The video starts with a quote from Nobel prize-winning author John Steinbeck on a pitch-black screen: “I am a little man and this is a little town, but there must be a spark in little men that can burst into flame.”
An audio recording of some of the late President John F. Kennedy’s June 1963 remarks in West Berlin then plays in the background as the on-screen text states that the biggest “weapon” in the hands of an oppressor is “the mind of the oppressed.”
Dark, haunting imagery including masks, ghosts, and burning, faceless mannequins flashes across the scene as recognizable historic speeches and flashing text continue:
“Behind every idea… a belief… PSYWAR”
“Behind every choice… invisible hands”
“Behind every emotion… fire”
The video ends with intense music, war footage, and the question: “Do you believe in the power of words and ideas?”
“WE BELIEVE” is then displayed in large font before the link to the Army’s Special Operations recruiting page.

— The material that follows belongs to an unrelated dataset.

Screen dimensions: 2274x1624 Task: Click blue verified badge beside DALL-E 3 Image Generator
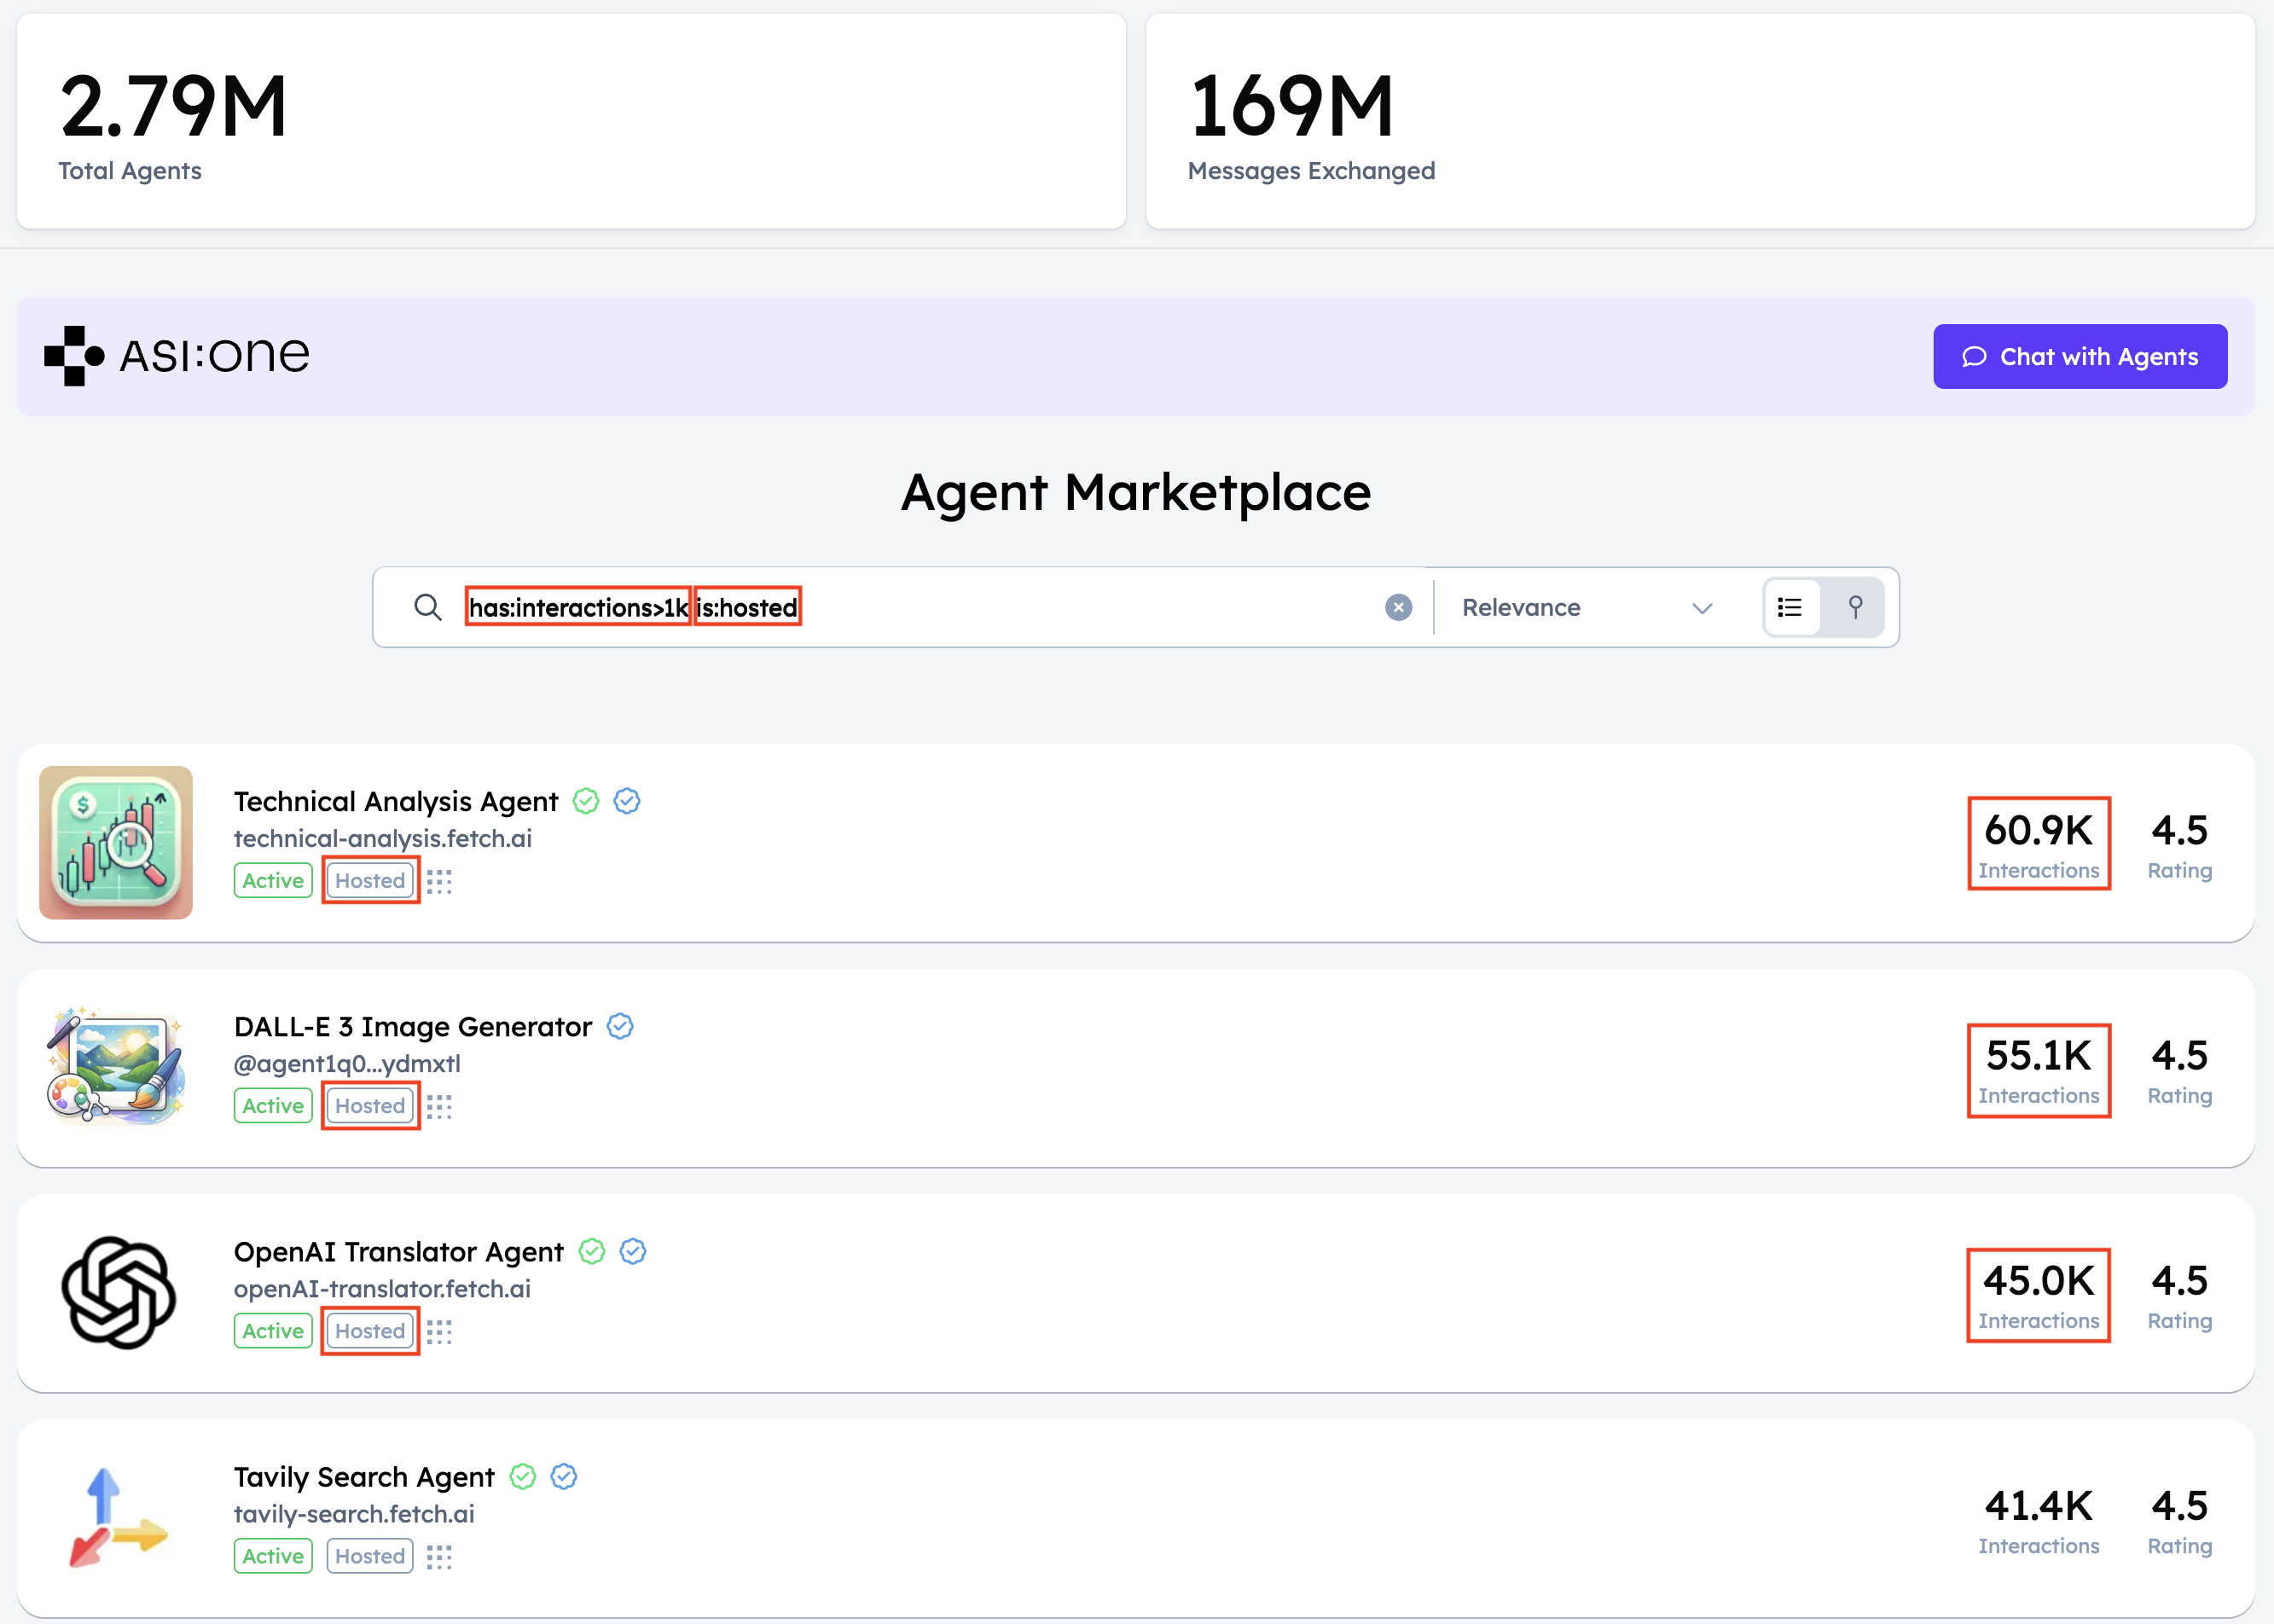620,1026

According to the branch’s PSYOP career page, soldiers are trained to “strategically influence and deceive” in order to “help sway opinions and actions of foreign governments, groups, and individuals.”
“It’s a recruiting video,” the Army major who created the video told the Associated Press ahead of the release. “Someone who watches it and thinks, wow, that was effective, how was it constructed — that’s the kind of creative mindset we’re looking for.”
The major, who asked to not be named, is a member of the 8th Psychological Operations Group based at Fort Liberty, North Carolina.